This is something that’s been bugging me for a bit now. In some cases you see code that is a series of overloads, but when you look at the actual implementation you realize they do logically different things. However writing them as overloads allows the caller to ignore this and get the same end result. But would it be more sound to name the methods more explicitly then to write them as overloads?
public void LoadWords(string filePath)
{
var lines = File.ReadAllLines(filePath).ToList();
LoadWords(lines);
}
public void LoadWords(IEnumerable<string> words)
{
// loads words into a List<string> based on some filters
}
Would these methods better serve future developers to be named as LoadWordsFromFile()
and LoadWordsFromEnumerable()
? It seems unnecessary to me, but if that is better what programming principle would apply here?
On the flip side it’d make it so you didn’t need to read the signatures to see exactly how you can load the words, which as Uncle Bob says would be a double take. But in general is this type of overloading to be avoided then?
2
I really wonder why the version with actual IO has been added to the class in the first place. What’s the point here? How is that the responsibility of the class?
Why not add a method to load the words from a zipped file, or from an .xml or a .json or a .doc or an SQL database or over http or ftp or whatever? Because it’s not the responsibility of the class, that’s why!
Particularly the file name based method adds a dependency against a global object. Which is anything but ideal if you ask me.
So I would argue that the programming principle that would apply here is composition.
loader.LoadWords(someList)
loader.LoadWords(File.ReadAllLines(somePath).ToList())
loader.LoadWords(Http.get(someUrl).split(NEWLINE))
- …
Tying together a particular method of loading the data and a particular method of processing it should not be done in the class itself, but in another module, whose responsibility it is to carry out just that composition. Could be an IoC container or something, but it doesn’t have to be as fancy as that.
13
This violates at least three principles of object-oriented programming, and potentially a fourth.
First, this violates the Principle of Least Astonishment. Let’s assume we are given documentation for only one of the methods, and we have to infer what the other does. First:
// Reads words from a file
public void LoadWords(string)
// ???
public void LoadWords(IEnumerable<string>)
It would be very easy to look at the first, and think that the second would read words from a list of files. That would be consistent behavior. It doesn’t, though. Now the reverse:
// ???
public void LoadWords(string)
// Loads the IEnumerable of strings into words
public void LoadWords(IEnumerable<string>)
It would now be very easy to look at the second, and think that the first would load a single word. Instead, I would get IO errors or potentially something totally unexpected (if the word happened to match a real file name) if I tried to use it as such. This method is hard to reason about because the behaviors are so different.
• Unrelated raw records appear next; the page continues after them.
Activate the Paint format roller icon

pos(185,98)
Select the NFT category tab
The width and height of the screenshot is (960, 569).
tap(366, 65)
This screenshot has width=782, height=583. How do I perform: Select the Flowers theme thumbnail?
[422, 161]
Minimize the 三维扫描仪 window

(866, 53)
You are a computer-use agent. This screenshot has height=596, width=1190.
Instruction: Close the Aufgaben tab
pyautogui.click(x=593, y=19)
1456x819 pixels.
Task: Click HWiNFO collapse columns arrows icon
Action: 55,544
Second, this code violates the Law of Demeter. In a method, I now have to reach out and interact with the file system, which is a totally unrelated object at a completely different level of abstraction. Where before I was dealing with filtering and saving words, now I have to worry about file system code. I have to know how to get to the file system, open a file, read a file, close a file, tokenize the file contents, catch any exception any of those might incur, etc. This should not be this class’s responsibility, which also shows it is a violation of the Single Responsibility Principle.
Finally, we can also violate the Open-Closed Principle. Say we need to overload the method to read from a network stream. We have to open up this class to add the additional functionality. This also exacerbates the Demeter and SRP violations.
If the methods are named more explicitly, we start to leak out implementation details about our class. In this case, the reason is that the responsibilities should not lie in our class. We should push those implementation decisions out to the class’s clients. This allows them to make the decision, as they were already doing, but offers them far more flexibility and control, while alleviating your class of the burden of handling all those details internally.
back2dos’ answer shows how to accomplish this through client code.
Elaborating on @back2dos answer, there are two things going on in your code.
- loading words into a List based on some filters
- parsing words (in this case, from a file, splitting on new lines)
So I’d vote for two methods. Note – I’m a Java guy so I’m guessing about the types…
void filterWords(IEnumerable<string> rawwords) // note - why return void instead of List?
List<string> parseWords(InputStream in)
Whether these belong in separate classes or one class depends on how specific splitting on new lines is to this particular class. If that happens other places in your code (or you can easily imagine it happening in the future) that should be split off.
By using a stream instead of a filename in parseWords you gain some flexibility and abstraction (e.g., you could use an Http GET). Perhaps stream is not the right abstraction, if so, think about what is right.